EXTRACTED ENTRIES:
+++
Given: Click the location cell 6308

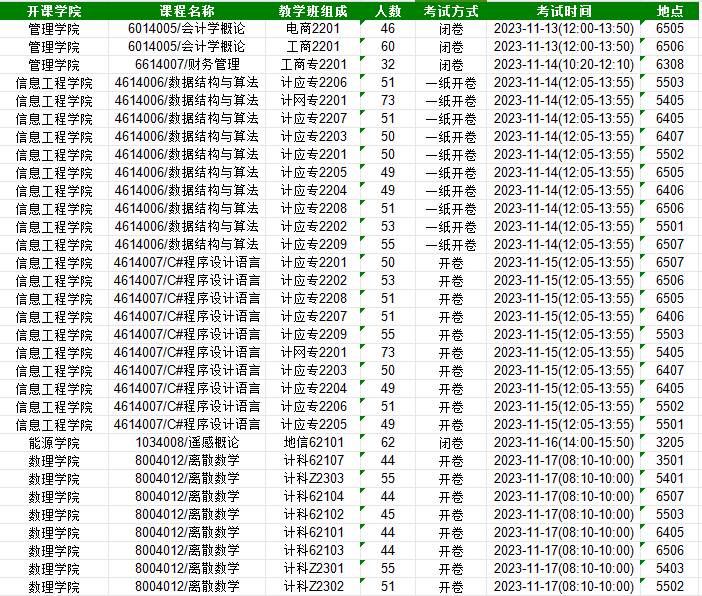Looking at the screenshot, I should tap(670, 65).
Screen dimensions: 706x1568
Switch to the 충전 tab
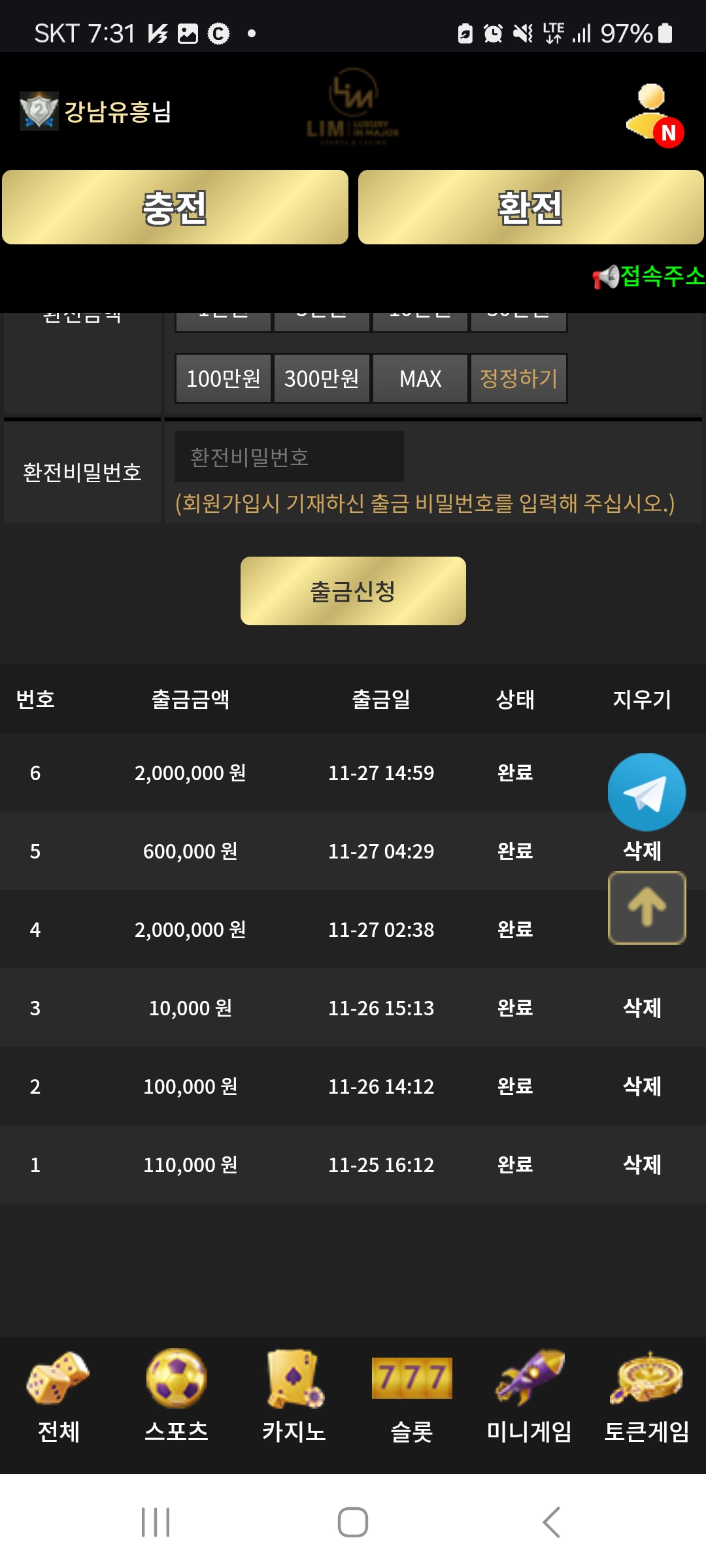tap(175, 207)
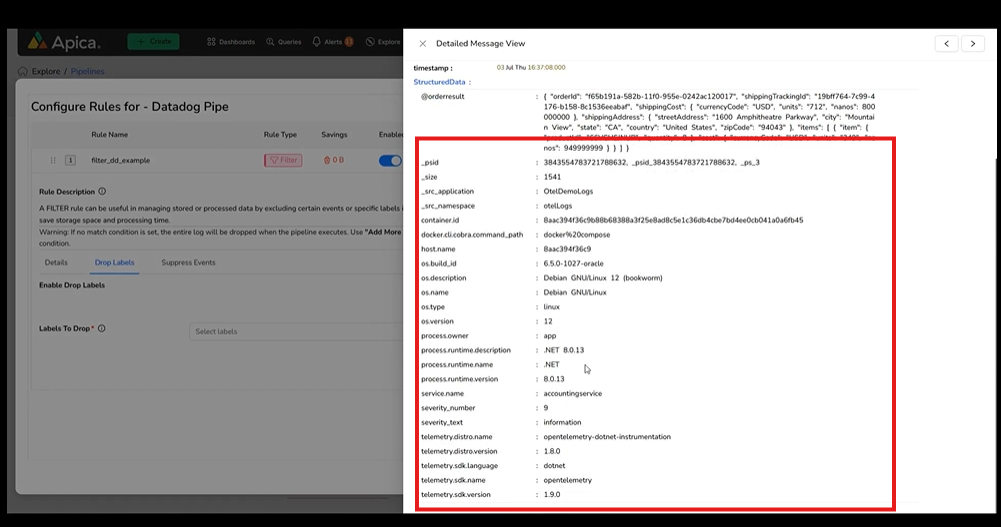Click the green Create button
The image size is (1001, 527).
coord(153,42)
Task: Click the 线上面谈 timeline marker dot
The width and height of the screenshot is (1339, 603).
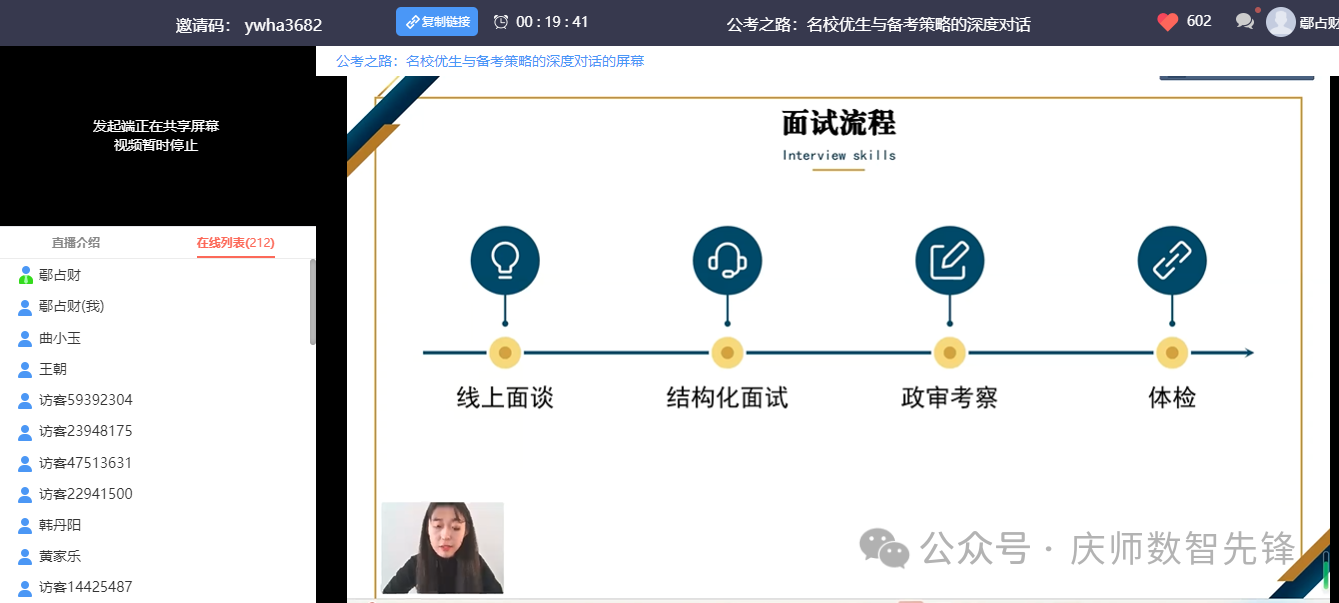Action: coord(505,353)
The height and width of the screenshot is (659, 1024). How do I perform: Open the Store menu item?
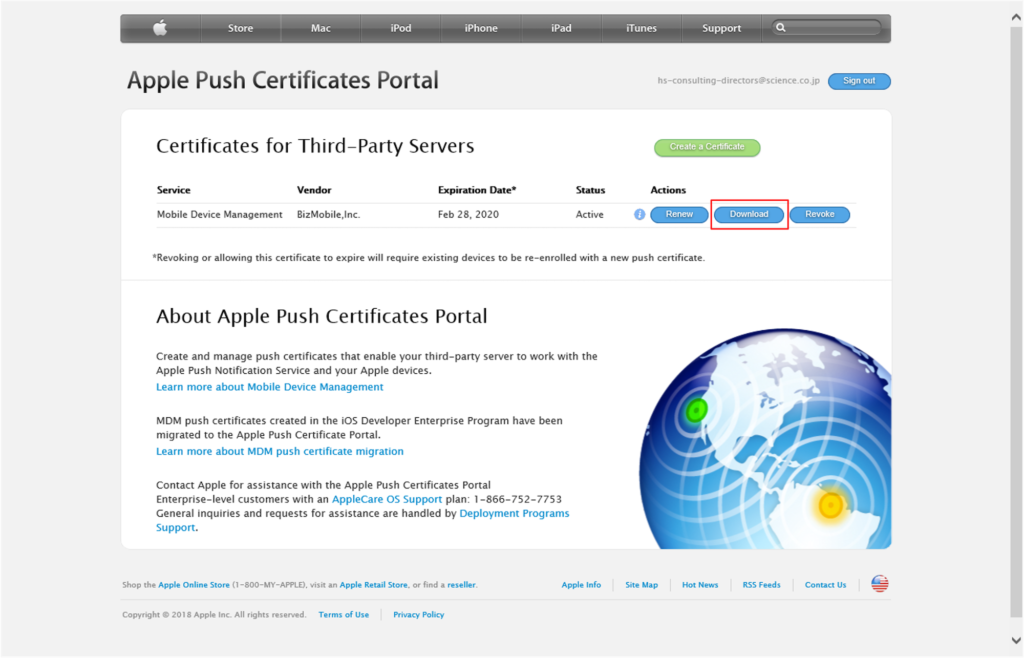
+++
WHAT IS BEING ASKED: Hand over the entries again, exactly as written and without the pictures.

WORKED SOLUTION:
Given: Click the location cell 6308

Looking at the screenshot, I should tap(670, 65).
Screen dimensions: 706x1568
Switch to the 충전 tab
tap(175, 207)
Click the green Create button
The image size is (1001, 527).
coord(153,42)
Task: Click the 线上面谈 timeline marker dot
The width and height of the screenshot is (1339, 603).
Action: coord(505,353)
The height and width of the screenshot is (659, 1024). How do I perform: Open the Store menu item?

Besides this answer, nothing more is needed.